#### [Задание A]
Оформите записи в виде CSV из двух столбцов, «запрос» и «ответ», по одной строке на каждый запрос: его текст и ответ помещаются в отдельные поля в кавычках, а переносы строк заменяются пробелами. Начните со строки, содержащей «Screenshot is 121x517.», и закончите после строки, содержащей «Samtycke [tab] (22, 199)».

#### [Исходный текст]
● ● ● ●

Для меня всегда примером был святитель Афанасий Александрийский, который пять раз отправлялся в ссылки. Всякий раз, проходя мимо фресок, на которых он изображен, я почтительно замираю. Это не фигура речи, это самая настоящая правда. Потому что я преклоняюсь перед этим великим человеком, который, не жалея своей собственной свободы, регулярно оказывался в стесненных обстоятельствах, но не отступал от истины Христовой. Я думаю, что если люди будут знать о таких великих святых, это будет очень полезно и ценно.
— Следующий вопрос напрямую перекликается с твоим ответом, который ты только что озвучил. В магистратуре ты учишься на кафедре богословия (профиль «Патрология и христианская литература»). Соответственно, там вы непосредственно работаете со святоотеческими текстами и трудами церковных авторов. Какие произведения древних и современных богословов тебя вдохновляют?
— Конечно же меня вдохновляют труды святителя Афанасия. «Слово о воплощении Бога Слова и о пришествии Его к нам во плоти» — это, наверное, мой любимый богословский трактат, который я перечитал, наверное, с десяток раз. С одной стороны, на бакалавриате по программе он прочитывается раза четыре, с другой стороны, с первого прочтения этот текст весьма сложно понять, тем более первокурснику.
— А из современных мыслителей кого можешь назвать?

● ● ● ●

#### [Предоставленные записи]
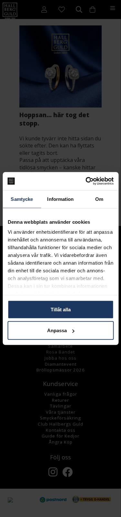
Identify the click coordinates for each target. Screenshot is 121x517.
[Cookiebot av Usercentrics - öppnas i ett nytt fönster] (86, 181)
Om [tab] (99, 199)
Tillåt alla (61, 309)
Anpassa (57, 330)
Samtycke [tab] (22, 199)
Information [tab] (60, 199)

● ● ● ●

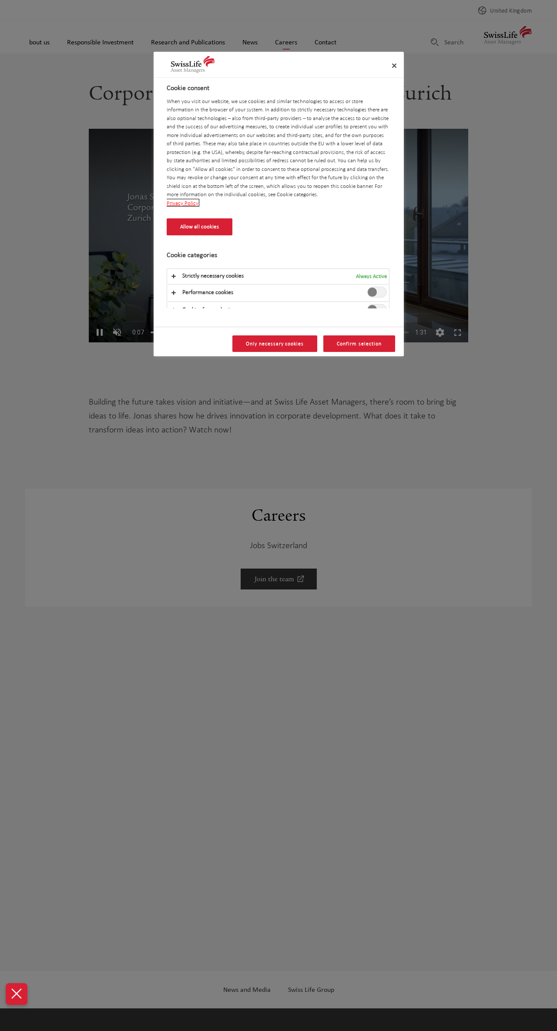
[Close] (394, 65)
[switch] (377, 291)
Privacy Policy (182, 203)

● ● ● ●

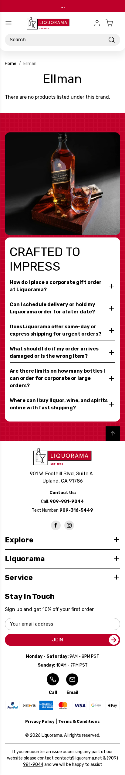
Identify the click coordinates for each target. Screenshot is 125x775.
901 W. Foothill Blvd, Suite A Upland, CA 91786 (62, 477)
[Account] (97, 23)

● ● ● ●

#### [Задание B]
Повторите дословно фрагмент исходного текста, начиная со слов «Для меня всегда» и заканчивая словами «полезно и ценно.».

#### [Полный ответ A]
запрос,ответ
"Identify the click coordinates for each target. Screenshot is 121x517. [Cookiebot av Usercentrics - öppnas i ett nytt fönster]","(86, 181)"
"Om [tab]","(99, 199)"
"Tillåt alla","(61, 309)"
"Anpassa","(57, 330)"
"Samtycke [tab]","(22, 199)"

#### [Полный ответ B]
Для меня всегда примером был святитель Афанасий Александрийский, который пять раз отправлялся в ссылки. Всякий раз, проходя мимо фресок, на которых он изображен, я почтительно замираю. Это не фигура речи, это самая настоящая правда. Потому что я преклоняюсь перед этим великим человеком, который, не жалея своей собственной свободы, регулярно оказывался в стесненных обстоятельствах, но не отступал от истины Христовой. Я думаю, что если люди будут знать о таких великих святых, это будет очень полезно и ценно.